Mathematical inquiry processes: Explore; generate examples and counter-examples; find sets that satisfy conditions. Conceptual field of inquiry: Position-to-term rules; algebraic expressions; graphing a solution set.

The prompt is suitable for older students in secondary school and has led to an inquiry that combines mutually-supporting inductive and deductive reasoning. On first seeing the prompt, classes usually interpret the sequence as arithmetic, although it is advisable for the teacher to establish this constraint if it does not arise in discussion. Students' initial questions and comments about the prompt have been:

Is there one solution, a finite set of solutions, or an infinite number?

Can we work this out with algebra?

Is the sequence linear? What kind of sequence is it?

Is the sequence ascending or descending? Does it matter?

What if one of the numbers is negative?

Can they both be negative? Or both be decimals?

It won't work if they are both negative.

1 and 5 work if we change the order: difference 4, product 5, sum 6.

If one of the numbers is 1, then the sum is greater than the product.

2 and 5 do not work: difference 3, sum 7, product 10.

Often the solutions (6, 2) and (4, 4) arise early in the inquiry. Whether they do or not, students often decide to explore or "find more examples" when given a choice of the regulatory cards.

The teacher can plot the points on a graph as the class finds more pairs of numbers that satisfy the prompt. This can lead to speculation about how the curve develops, which, in turn, enables students to narrow their search to a range of y values for a specific value of x. For example, when x = 5 the value of y must lie between 2 and 4 given that (6, 2) and (4, 4) satisfy the conditions in the prompt.

Inspiration

The prompt was inspired by a problem posted on X (twitter) by Steve Leinwand. His problem was as follows: "The sum, difference, product and quotient of two numbers are the first four terms of an arithmetic sequence. What is the value of the fifth term?" Kier Tipple (an Assistant Headteacher in Brighton, UK) has subsequently worked on the problem and his solution can be viewed here.

# Phases of inquiry

The illustration shows the initial questions and observations about the prompt from a year 10 class with high prior attainment in mathematics.

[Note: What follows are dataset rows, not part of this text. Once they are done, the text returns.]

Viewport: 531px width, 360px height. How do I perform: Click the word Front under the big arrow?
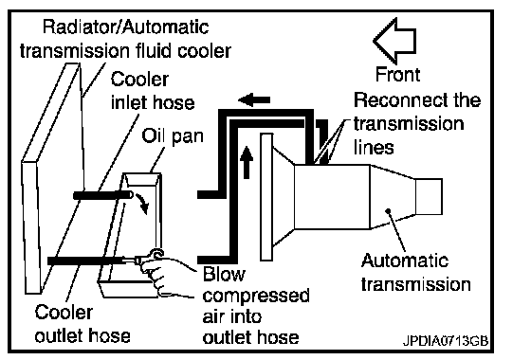click(398, 74)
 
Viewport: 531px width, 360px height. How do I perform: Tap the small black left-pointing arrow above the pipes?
click(254, 99)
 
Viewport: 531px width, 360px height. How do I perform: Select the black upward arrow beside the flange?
click(247, 162)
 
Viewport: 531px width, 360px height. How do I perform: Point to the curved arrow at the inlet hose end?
click(142, 204)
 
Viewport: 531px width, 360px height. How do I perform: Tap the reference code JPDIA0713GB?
click(446, 340)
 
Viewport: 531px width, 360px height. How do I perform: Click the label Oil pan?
click(173, 136)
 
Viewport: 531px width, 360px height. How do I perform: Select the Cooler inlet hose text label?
click(153, 91)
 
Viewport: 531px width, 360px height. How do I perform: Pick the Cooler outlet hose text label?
click(82, 324)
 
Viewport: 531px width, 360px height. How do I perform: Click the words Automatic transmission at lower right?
click(416, 273)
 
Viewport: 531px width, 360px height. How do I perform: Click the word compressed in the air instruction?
click(256, 296)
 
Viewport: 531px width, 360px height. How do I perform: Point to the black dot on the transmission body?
click(388, 210)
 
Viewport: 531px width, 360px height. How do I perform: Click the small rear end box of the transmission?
click(429, 197)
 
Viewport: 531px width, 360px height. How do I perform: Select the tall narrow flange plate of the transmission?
click(266, 197)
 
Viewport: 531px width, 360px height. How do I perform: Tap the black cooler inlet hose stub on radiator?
click(103, 195)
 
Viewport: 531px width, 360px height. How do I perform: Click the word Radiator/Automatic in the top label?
click(125, 27)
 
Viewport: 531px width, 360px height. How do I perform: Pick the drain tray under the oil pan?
click(129, 289)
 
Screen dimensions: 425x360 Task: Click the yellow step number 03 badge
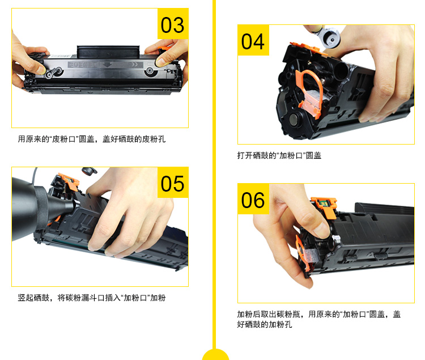pos(173,24)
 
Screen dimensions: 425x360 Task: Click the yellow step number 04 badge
pos(253,40)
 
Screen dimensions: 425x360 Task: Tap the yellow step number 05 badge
pos(173,183)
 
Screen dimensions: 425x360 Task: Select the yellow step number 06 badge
pos(253,198)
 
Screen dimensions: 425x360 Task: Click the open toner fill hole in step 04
pos(341,71)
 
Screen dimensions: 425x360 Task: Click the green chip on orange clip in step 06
pos(324,204)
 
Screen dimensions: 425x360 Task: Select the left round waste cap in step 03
pos(49,74)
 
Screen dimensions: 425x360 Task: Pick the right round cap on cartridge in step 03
pos(150,71)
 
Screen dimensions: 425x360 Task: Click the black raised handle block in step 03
pos(108,52)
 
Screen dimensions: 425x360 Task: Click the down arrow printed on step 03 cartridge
pos(108,65)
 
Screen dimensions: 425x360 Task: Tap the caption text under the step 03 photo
pos(92,139)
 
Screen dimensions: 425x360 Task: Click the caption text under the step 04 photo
pos(279,155)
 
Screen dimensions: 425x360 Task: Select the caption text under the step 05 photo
pos(92,298)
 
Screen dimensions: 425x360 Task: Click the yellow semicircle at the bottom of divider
pos(215,354)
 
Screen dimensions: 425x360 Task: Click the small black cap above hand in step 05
pos(89,171)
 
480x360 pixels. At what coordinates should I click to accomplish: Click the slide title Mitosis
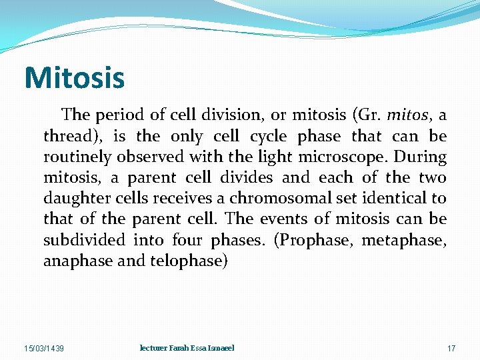coord(74,77)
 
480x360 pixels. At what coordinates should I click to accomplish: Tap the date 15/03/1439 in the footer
coord(43,349)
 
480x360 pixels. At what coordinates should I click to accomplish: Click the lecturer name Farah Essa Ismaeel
coord(187,348)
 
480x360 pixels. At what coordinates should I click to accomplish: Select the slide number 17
coord(451,349)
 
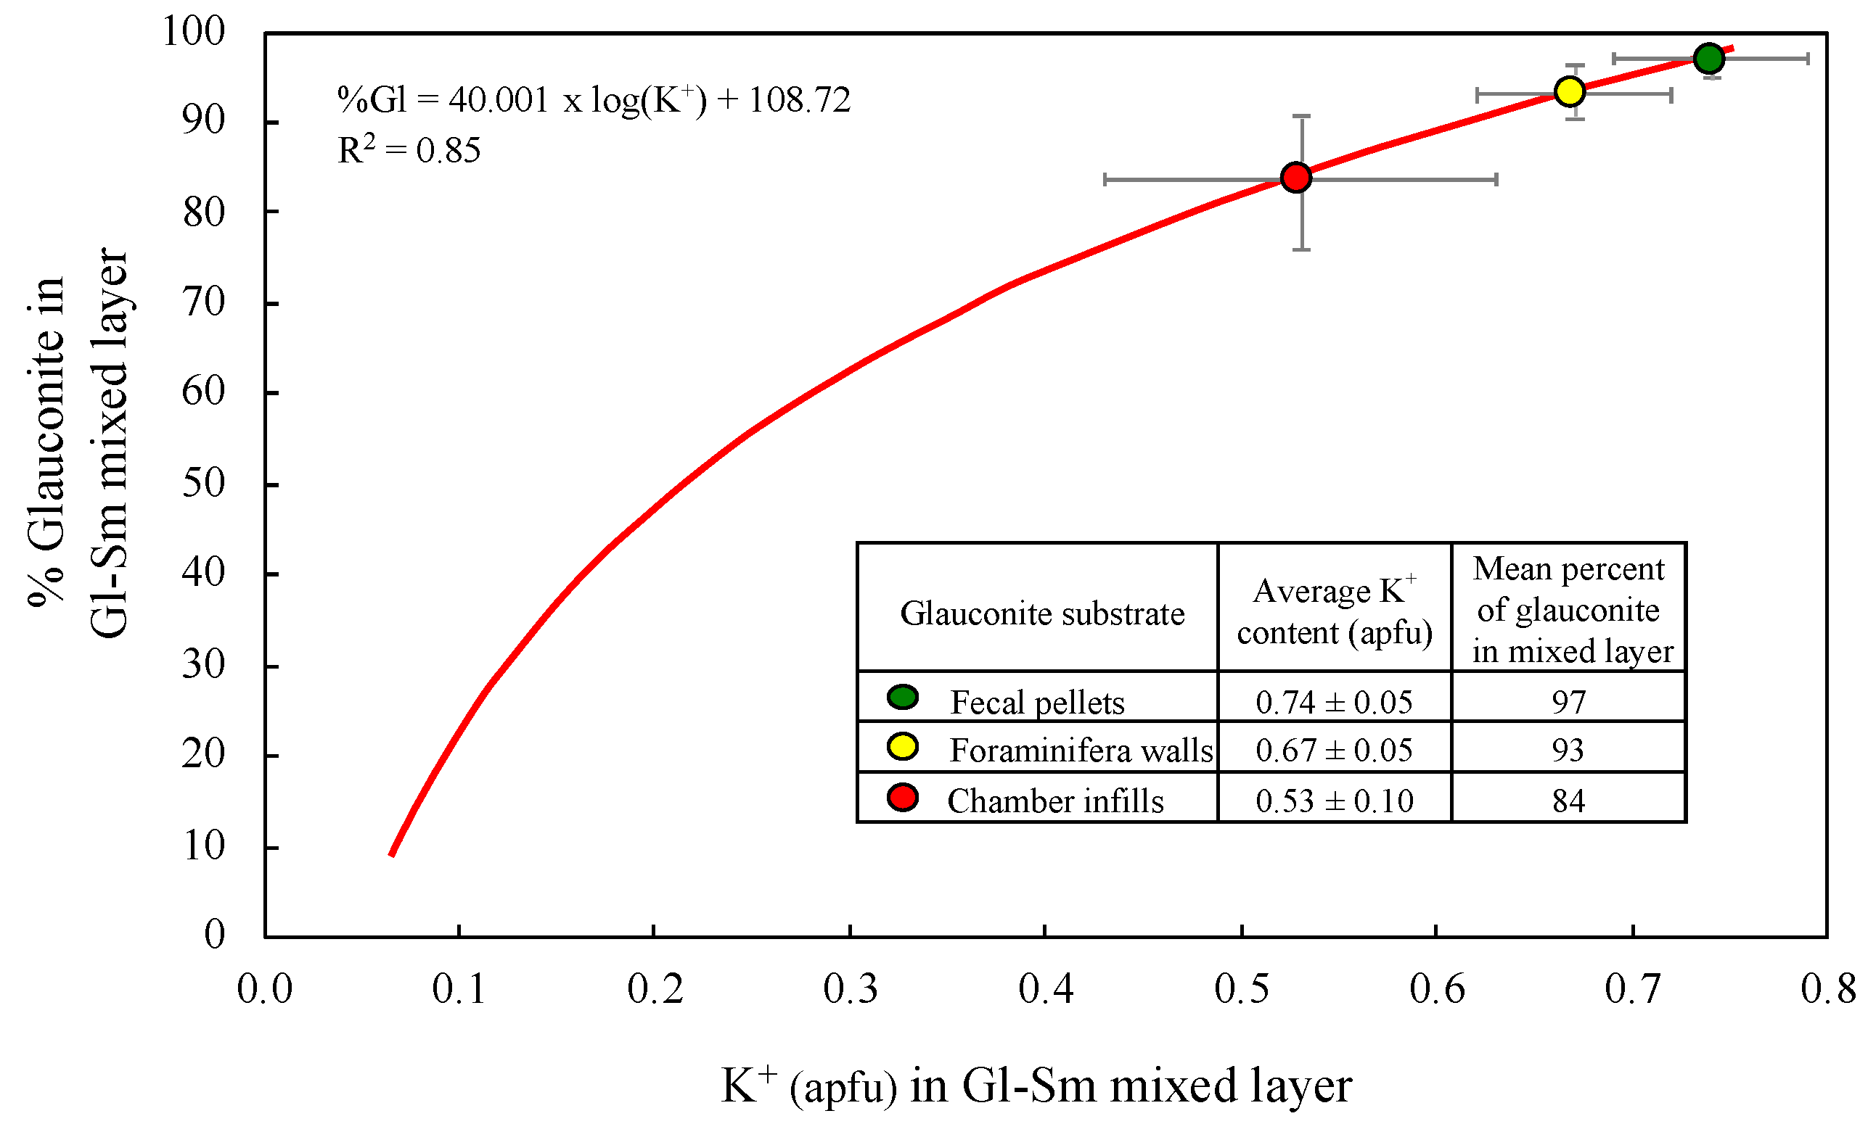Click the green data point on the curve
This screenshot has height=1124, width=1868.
[x=1709, y=58]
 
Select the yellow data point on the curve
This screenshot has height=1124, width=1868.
[x=1569, y=91]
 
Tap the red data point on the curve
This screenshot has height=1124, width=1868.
[x=1296, y=177]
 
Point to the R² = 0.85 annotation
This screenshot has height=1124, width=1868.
[x=409, y=150]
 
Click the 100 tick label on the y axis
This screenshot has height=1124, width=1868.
[x=194, y=32]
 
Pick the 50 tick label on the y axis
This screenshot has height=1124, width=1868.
[x=203, y=483]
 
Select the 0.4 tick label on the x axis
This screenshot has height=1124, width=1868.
[x=1045, y=988]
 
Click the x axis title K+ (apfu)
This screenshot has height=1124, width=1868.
[x=1035, y=1086]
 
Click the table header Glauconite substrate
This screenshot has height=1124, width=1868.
[x=1041, y=613]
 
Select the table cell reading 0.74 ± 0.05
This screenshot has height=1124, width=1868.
[x=1334, y=702]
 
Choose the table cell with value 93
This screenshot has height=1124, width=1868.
[x=1567, y=751]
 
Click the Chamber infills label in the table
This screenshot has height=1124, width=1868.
[x=1055, y=801]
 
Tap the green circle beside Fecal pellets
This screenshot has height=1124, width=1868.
[x=902, y=697]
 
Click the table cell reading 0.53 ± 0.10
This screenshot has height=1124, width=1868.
[x=1334, y=801]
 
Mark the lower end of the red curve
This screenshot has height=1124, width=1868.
[x=392, y=854]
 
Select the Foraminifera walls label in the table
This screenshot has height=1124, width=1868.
[x=1081, y=751]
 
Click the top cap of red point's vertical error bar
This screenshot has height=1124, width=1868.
[x=1301, y=117]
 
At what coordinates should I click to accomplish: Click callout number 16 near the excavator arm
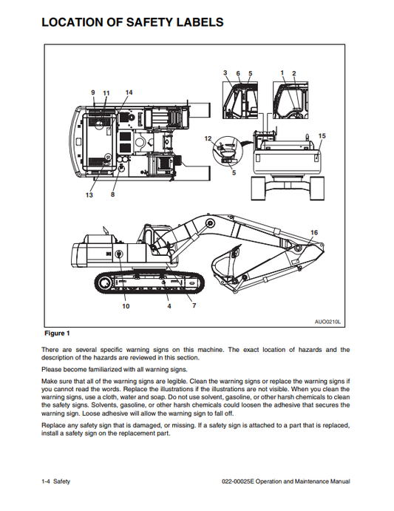[314, 233]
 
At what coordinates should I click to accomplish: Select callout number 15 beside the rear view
[321, 136]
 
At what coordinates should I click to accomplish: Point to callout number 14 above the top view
[129, 92]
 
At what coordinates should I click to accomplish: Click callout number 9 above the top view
[93, 92]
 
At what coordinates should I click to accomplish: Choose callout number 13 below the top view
[89, 195]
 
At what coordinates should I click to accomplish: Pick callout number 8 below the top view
[113, 195]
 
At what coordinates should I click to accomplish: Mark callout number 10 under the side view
[125, 305]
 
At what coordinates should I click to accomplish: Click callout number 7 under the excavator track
[194, 305]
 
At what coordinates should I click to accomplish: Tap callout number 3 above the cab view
[225, 72]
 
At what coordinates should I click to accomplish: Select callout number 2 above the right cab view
[293, 72]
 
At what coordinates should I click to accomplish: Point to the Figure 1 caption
[57, 334]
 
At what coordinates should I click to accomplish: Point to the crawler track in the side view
[148, 284]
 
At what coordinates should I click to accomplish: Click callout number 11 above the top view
[106, 92]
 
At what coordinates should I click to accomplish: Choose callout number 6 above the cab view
[238, 72]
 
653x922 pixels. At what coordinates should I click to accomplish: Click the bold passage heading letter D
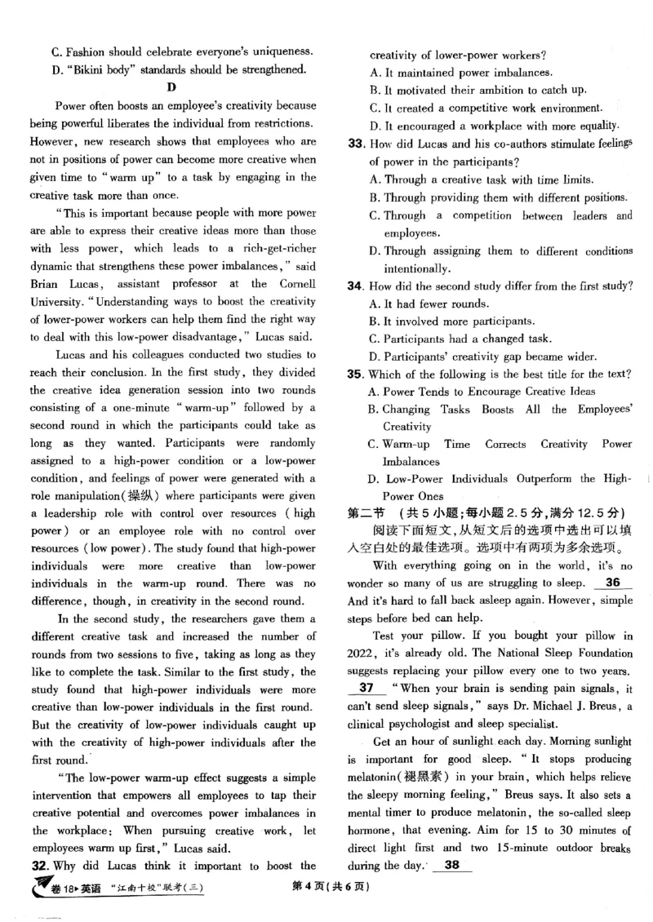(171, 87)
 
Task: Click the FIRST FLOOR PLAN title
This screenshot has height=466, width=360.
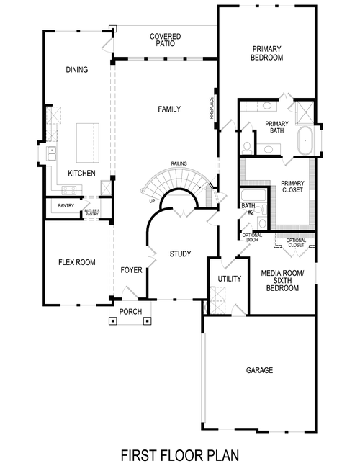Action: click(x=179, y=454)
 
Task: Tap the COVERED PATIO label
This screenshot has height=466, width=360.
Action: click(x=165, y=40)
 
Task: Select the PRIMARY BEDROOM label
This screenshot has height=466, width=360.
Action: click(x=266, y=53)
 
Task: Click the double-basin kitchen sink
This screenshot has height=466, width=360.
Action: click(x=52, y=153)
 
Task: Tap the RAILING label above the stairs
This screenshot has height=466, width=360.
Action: click(x=179, y=164)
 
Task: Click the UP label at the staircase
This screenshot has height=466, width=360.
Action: click(x=152, y=201)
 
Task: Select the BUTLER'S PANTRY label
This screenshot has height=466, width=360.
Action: click(x=92, y=212)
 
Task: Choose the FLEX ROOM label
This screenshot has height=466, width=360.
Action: click(x=76, y=262)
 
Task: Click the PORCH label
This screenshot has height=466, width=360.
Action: click(x=130, y=312)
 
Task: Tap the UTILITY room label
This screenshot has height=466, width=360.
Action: click(x=228, y=279)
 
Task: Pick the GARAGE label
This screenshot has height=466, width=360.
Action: click(x=259, y=370)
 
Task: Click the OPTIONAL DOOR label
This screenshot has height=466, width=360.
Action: click(x=252, y=237)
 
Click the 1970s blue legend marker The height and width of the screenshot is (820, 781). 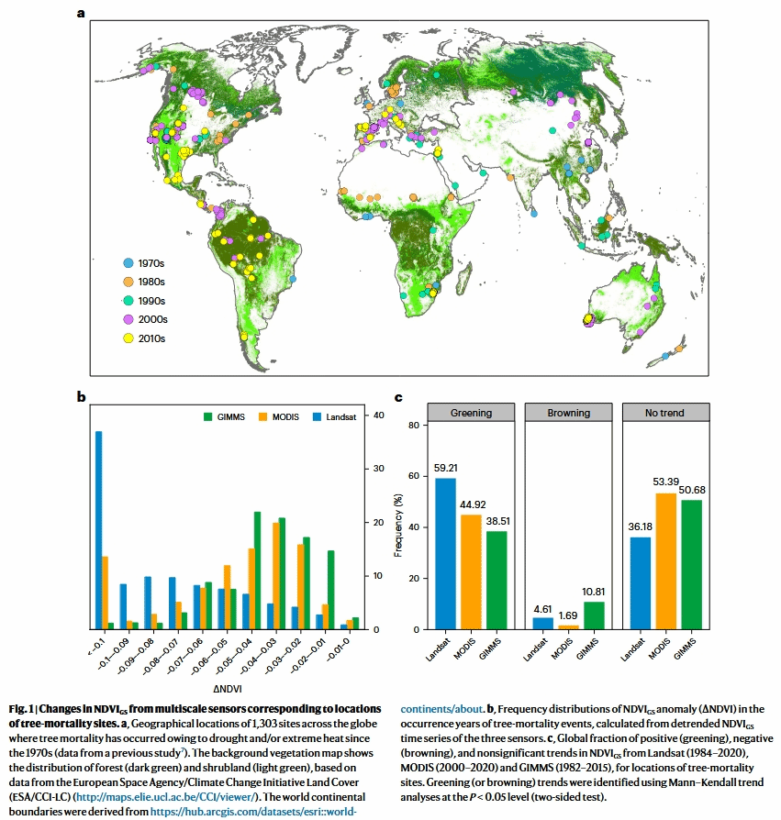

The majority of students chose to Work as a table when required to select a regulatory card.

An exploratory phase of the inquiry led to some of the results in the table:

By the end of the first 100-minute lesson, students had developed three distinct representations: numerical, graphical and algebraic.

At the end of the lesson, the teacher invited students to summarise each approach on the board (see illustration).

The class noted that the two formulae giving x in terms of y - one induced from a numerical approach and the other deduced from an algebraic approach - were different.

The second phase of the inquiry (lasting for a 50-minute lesson) was directed by the teacher to ensure all students understood the mathematical content of the first phase. It started with the teacher stipulating that x > y for the purposes of the inquiry. Students who found x = y/(y-3) from numerical examples had assumed y > x.

Some students then set out to show that y = x/(x-3) is equivalent to x = 3y/(y-1) by substituting in the value of y in terms of x from the first formula into the second one. Other students substituted negative values of y into the formula and drew the graph of x = 3y/(y-1) with asymptotes at y = 1 and x = 3.

The third (and final) phase, which lasted 100 minutes, saw students decide on which pathway they would like to develop from the initial list of questions and observations.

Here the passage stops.